Wo befindet sich laut dem Text über die Universalkirche deren nationaler Hauptsitz in Deutschland?

:: Text zur Analyse ::
________________________
Auch den Vorwurf der Kindesentführung weist Ulices Vidal zurück. Im Vordergrund sollen offensichtlich nicht die mutmaßlich dunklen Seiten stehen, sondern der strahlende Erfolg, versinnbildlicht in gleißend hellen Megakirchen mit eigenen Medienproduktionsräumen oder Helikopterlandeplatz. Während die etablierten Kirchen schrumpfen, so die architektonische Botschaft, können die Gebäude der Universalgläubigen gar nicht groß genug sein. Das Geschäftsmodell: Nur wer seiner Kirche viel Geld spendet - mindestens 10% des eigenen Vermögens und am besten noch mehr - den wird Gott mit Gesundheit, Reichtum und Wohlstand belohnen, verspricht der charismatische Bischof Macedo. Mittlerweile gehören ihm unter anderem dutzende Radio- und Fernsehstationen.

Heilungsoptimismus, der auch verletzend wirken kann

"Dass man darauf hereinfällt, mag für uns verwunderlich sein. Aber es geschieht in Kontexten, wo die Not so groß ist, dass die Versprechungen das überwölben und attraktiv erscheinen. Dann die vielen Zeugnisse in  Gottesdiensten oder im Internet: Menschen sagen, wie sie ihre Heilung erfahren haben. Was sie jetzt für ein glückliches Leben führen, welchen Wohlstand sie erreicht haben. Das verleitet Menschen offensichtlich dazu, den Verstand an die zweite Stelle zu setzen", versucht Eißler den Erfolg der Pfingstkirche zu erklären.

Die Universalkirche hat nach eigenen Angaben weltweit neun bis zehn Millionen Anhänger. In Deutschland tritt sie in bisher elf Städten unter dem Titel "Universal-Hilfszentrum" auf. Der nationale Hauptsitz ist in Berlin-Wedding. Für den langjährigen Leiter der Evangelischen Zentralstelle für Weltanschauungsfragen, Reinhard Hempelmann, sind die Heilsversprechen problematischer Teil einer weltweit erfolgreichen pfingstlich-charismatischen Bewegung: "Sie können in manchen Pfingstgemeinden einen fast grenzenlosen Heilungsoptimismus vorfinden, der aber in Konsequenz auch verletzend wirken kann. Menschen wird quasi in Aussicht gestellt: Du kannst ganz schnell heil werden, du kannst ganz schnell die Probleme deines Lebens lösen. Und die Erfahrung zeigt, dass dies nicht möglich ist."

Wer krank bleibt, hat zu wenig geglaubt und gespendet

Alles Schlechte ist nach pfingstlich-charismatischer Lesart Folge persönlicher Sündhaftigkeit. Wer Misserfolg hat oder krank bleibt, hat eben zu wenig geglaubt und zu wenig Geld gespendet. Damit werde großer psychischer Druck ausgeübt, sagen die Kritiker. Ein Teufelskreis.
________________________
:: Angezeigte Einträge ::
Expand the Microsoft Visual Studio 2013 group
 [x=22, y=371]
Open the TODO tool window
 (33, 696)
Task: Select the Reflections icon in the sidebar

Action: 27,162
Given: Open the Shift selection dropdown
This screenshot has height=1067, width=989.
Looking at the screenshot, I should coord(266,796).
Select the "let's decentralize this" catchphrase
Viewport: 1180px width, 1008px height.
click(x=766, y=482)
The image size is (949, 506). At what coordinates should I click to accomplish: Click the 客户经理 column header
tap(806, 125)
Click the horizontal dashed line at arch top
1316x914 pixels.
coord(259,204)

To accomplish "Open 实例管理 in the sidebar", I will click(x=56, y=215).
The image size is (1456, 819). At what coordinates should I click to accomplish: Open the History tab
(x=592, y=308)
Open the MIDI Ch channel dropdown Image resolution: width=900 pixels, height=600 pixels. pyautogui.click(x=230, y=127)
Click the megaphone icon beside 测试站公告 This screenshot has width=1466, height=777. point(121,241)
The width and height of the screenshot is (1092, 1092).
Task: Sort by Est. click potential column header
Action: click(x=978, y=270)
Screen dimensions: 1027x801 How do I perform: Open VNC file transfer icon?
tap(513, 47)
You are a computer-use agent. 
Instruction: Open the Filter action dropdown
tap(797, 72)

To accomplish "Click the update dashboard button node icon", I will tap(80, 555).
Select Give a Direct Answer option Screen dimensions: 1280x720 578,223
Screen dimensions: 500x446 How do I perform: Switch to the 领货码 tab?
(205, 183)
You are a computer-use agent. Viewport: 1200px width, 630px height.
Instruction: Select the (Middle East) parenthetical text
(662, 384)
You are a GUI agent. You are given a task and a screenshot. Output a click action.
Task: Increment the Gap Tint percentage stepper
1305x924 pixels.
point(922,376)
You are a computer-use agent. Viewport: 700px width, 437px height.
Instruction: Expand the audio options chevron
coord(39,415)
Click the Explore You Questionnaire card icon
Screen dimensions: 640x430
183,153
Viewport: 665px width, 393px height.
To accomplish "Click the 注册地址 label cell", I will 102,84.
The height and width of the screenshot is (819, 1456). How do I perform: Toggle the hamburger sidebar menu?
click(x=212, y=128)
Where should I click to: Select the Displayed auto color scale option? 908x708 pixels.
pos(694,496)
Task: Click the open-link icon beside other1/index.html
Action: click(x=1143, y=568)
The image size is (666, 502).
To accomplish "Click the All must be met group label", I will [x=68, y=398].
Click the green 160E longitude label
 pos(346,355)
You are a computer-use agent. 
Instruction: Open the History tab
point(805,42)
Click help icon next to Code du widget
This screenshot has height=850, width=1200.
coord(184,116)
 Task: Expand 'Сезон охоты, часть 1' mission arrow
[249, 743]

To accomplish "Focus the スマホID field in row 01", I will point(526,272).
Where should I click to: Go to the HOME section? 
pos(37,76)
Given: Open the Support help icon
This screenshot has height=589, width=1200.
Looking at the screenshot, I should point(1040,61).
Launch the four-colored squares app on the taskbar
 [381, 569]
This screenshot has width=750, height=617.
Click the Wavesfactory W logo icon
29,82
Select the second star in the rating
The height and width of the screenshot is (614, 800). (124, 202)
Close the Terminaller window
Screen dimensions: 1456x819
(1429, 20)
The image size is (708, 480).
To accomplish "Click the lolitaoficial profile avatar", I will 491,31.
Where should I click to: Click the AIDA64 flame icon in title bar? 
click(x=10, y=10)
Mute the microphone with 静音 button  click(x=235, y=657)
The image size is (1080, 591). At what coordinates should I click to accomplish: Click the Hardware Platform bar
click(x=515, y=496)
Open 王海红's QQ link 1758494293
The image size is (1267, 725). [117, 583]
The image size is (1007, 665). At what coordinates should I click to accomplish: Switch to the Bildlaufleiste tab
________________________
:: Lösung ::
In Berlin-Wedding.